Given passage:
──────────

Report of the Rutgers University Libraries
Task Force on Liaison Relationships
Connie Wu, Chair
Myoung Chung Wilson
Following is the revised text of a report submitted by the Task Force on Liaison Relationships at Rutgers University Libraries(RUL). The Task Force was appointed in May 1991 by the then Vice President for Information Services and University Librarian Joanne Euster and was charged with exploring and formulating solutions in two related areas: 1) To develop a model which described the major components of a successful liaison relationship and 2) To propose methods for fostering effective liaison between librarians and academic departments and faculty.
The members of the Task Force reviewed related literature and conducted a survey among 44 subject specialists at RUL. In October 1991, a report with recommendations and suggestions was submitted for discussion and review. The report has been distributed widely. Within the libraries, the report was discussed at various library forums and was accepted as a "toolkit" for use in developing working relationships with the teaching faculty. Outside of the libraries, the report was distributed to many university faculty committees. In response to the report, the chair of the Rutgers New Brunswick Campus Faculty Council Library Committee solicited faculty viewpoints. Responses were obtained from 21 departments. The University Senate unanimously adopted a resolution "...that this report be made available to all research, instructional, and service units, so that they may discuss the reciprocal responsibilities of individual faculty members and departments, and communicate, as they find appropriate, with the librarians about their discussions."

──────────

Data block:
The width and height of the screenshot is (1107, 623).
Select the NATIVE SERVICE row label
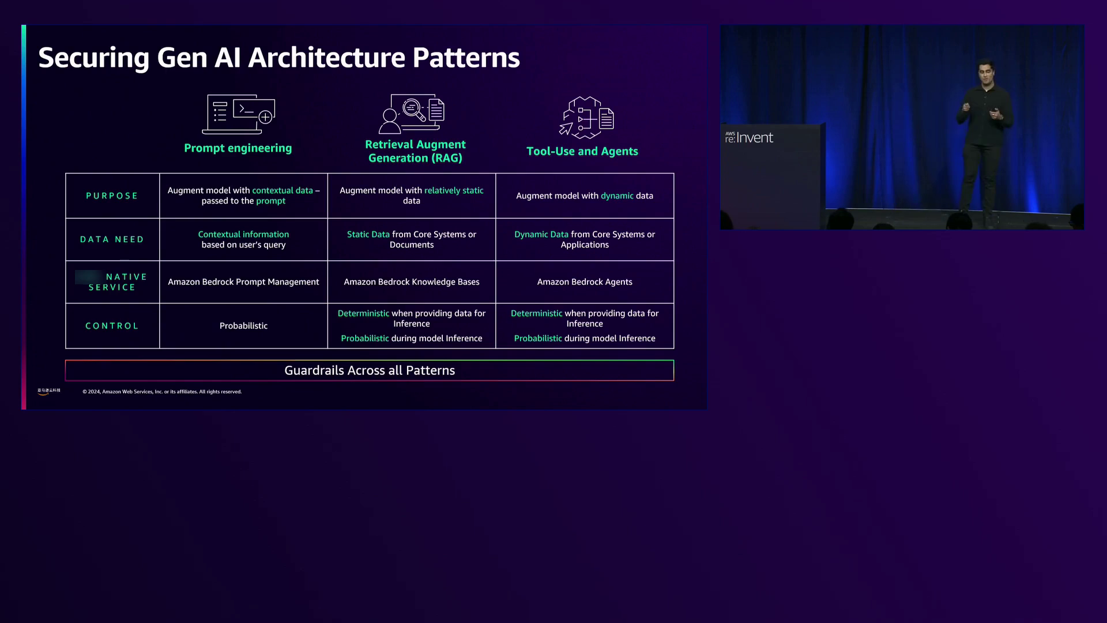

──────────

Set task A: Reproduce the liaison task force report word for word from "Report of the" to "departments and faculty.".
Set task B: Based on the liaison task force report, decide whether each statement holds, answering yes or no and quoting the words that settle it: (i) The Task Force surveyed 44 subject specialists at RUL. (ii) The report was submitted in May 1991. (iii) The University Senate adopted its resolution by a divided vote.
Set task C: Write the next part of the liaison task force report, picking up after its final sentence.

Final answer A:
Report of the Rutgers University Libraries
Task Force on Liaison Relationships
Connie Wu, Chair
Myoung Chung Wilson
Following is the revised text of a report submitted by the Task Force on Liaison Relationships at Rutgers University Libraries(RUL). The Task Force was appointed in May 1991 by the then Vice President for Information Services and University Librarian Joanne Euster and was charged with exploring and formulating solutions in two related areas: 1) To develop a model which described the major components of a successful liaison relationship and 2) To propose methods for fostering effective liaison between librarians and academic departments and faculty.

Final answer B:
(i) Yes: "conducted a survey among 44 subject specialists at RUL"
(ii) No: "In October 1991, a report with recommendations and suggestions was submitted for discussion and review."
(iii) No: "The University Senate unanimously adopted a resolution"

Final answer C:
Rutgers, the State University of New Jersey, is a large, public teaching and research institution located on three regional campuses in New Brunswick, Newark, and Camden. 47,000 students, of which more than 14,000 are graduate students attend the university and there are over 2,000 faculty. Ph.D degrees are offered in 61 fields. The largest campus is in New Brunswick where the most of the graduate programs and research institutes are located.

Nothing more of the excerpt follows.